エルフィムの魔法で作られた『目隠し』は、外敵から身を守るだけではなく、その周辺を含めた擬似的地形を作り出し、何者も寄せ付けないようにする魔法であった。
そして、エルフィムが背負っているバックパックからは、小さな箱が出された。
「これって、人間の世界で言う『テント』っていうらしいのよ。これのおかげで、私達の旅が楽しくなったわ」と説明しながら、小さな箱を開いて、中から緑色の布切れを引っ張り出すと、そのまま誰もいない広い場所へ投げた。すると、箱が地面に落ちたと同時に箱は形を変え、立派なテントが目の前に現れた。
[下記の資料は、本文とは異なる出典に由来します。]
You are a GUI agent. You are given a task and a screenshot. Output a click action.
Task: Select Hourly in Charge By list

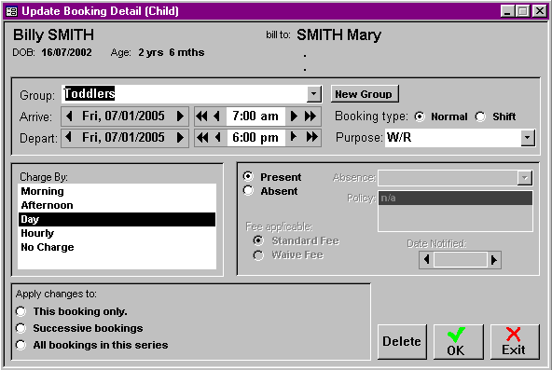pos(117,233)
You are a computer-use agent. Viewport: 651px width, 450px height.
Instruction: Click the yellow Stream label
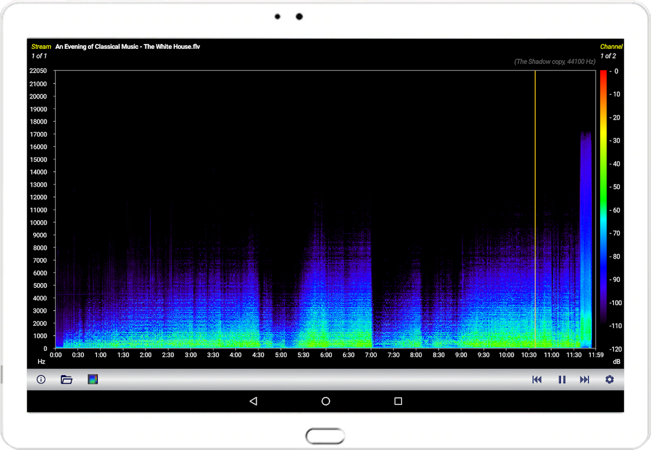click(x=41, y=47)
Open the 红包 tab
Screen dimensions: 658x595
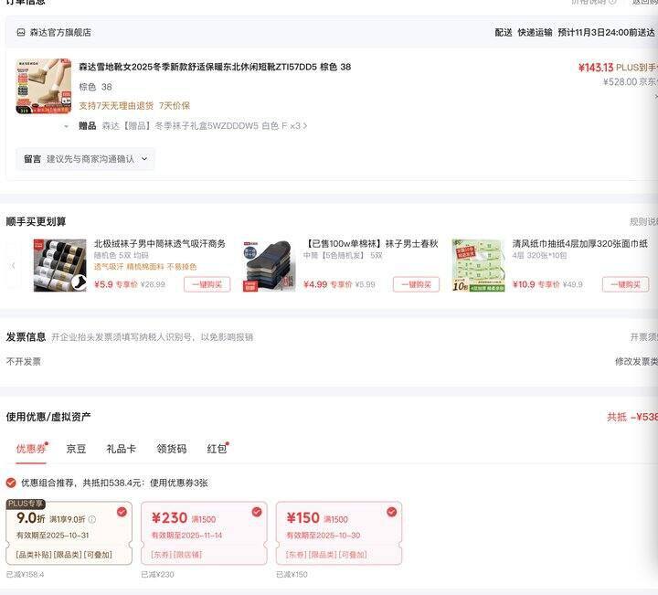pyautogui.click(x=218, y=449)
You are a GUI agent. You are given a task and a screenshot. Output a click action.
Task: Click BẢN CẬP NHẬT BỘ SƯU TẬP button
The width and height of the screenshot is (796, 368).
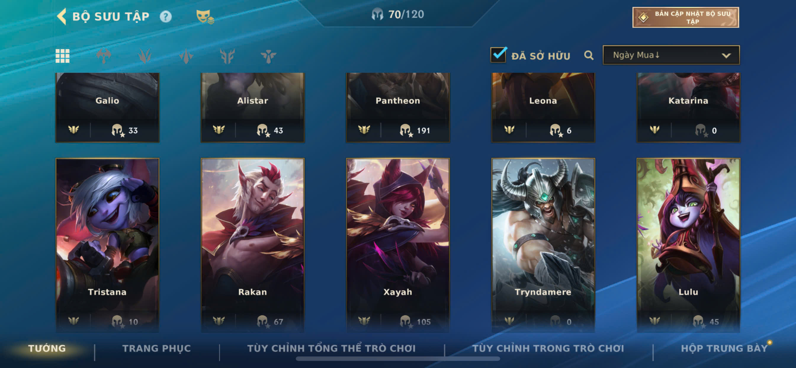click(685, 17)
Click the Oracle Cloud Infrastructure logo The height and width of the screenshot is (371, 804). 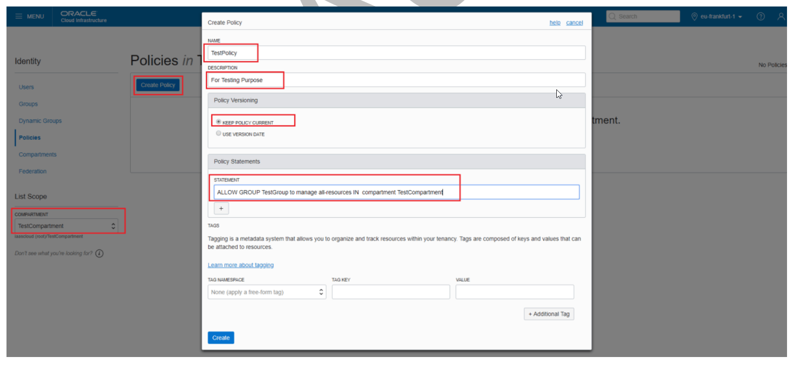[83, 16]
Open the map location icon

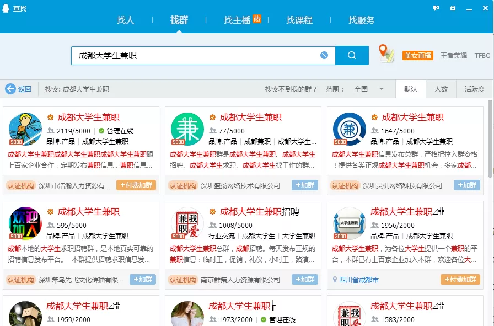pos(386,54)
三角錐型のテントは背の高いエルフィムでも身をかがめる事無くなく入れるほどの開口部があり、天井はそれよりも数十センチほど高さがある。
エルフィムはそそくさと荷物を持って中に入って行こうとする。4人は目の前で起こる出来事に驚かされるばかりで、少し戸惑っていた。
「どうしたの・・・?早く、中に入っておいでよ」とエルフィムがテントの入り口から顔を出し4人を誘った。
ミイラが気を失ったままのチェックの身体を背負い、テントの中へと歩き出す。
さっきエルフィムがかけた魔法?のおかげで確かにチェックの体は軽いが、魔法という存在が現実的に目の当たりすることで、恐怖を感じてもいた。
エルフィムの道具の一つのテントは、中に入ると見た目よりも広い。さながら、一軒や並みの広さがある。
「へぇ・・・。こんなの、ファンタジー映画の中でしか見たことが無いよ・・・」とキャラが感動した様子でいった。
「たしかに・・・」とアニメも同調する。
テントの中には15人はゆうに座れる広さのリビング的な部屋があり、入り口から入ってすぐ目の前に広がっていた。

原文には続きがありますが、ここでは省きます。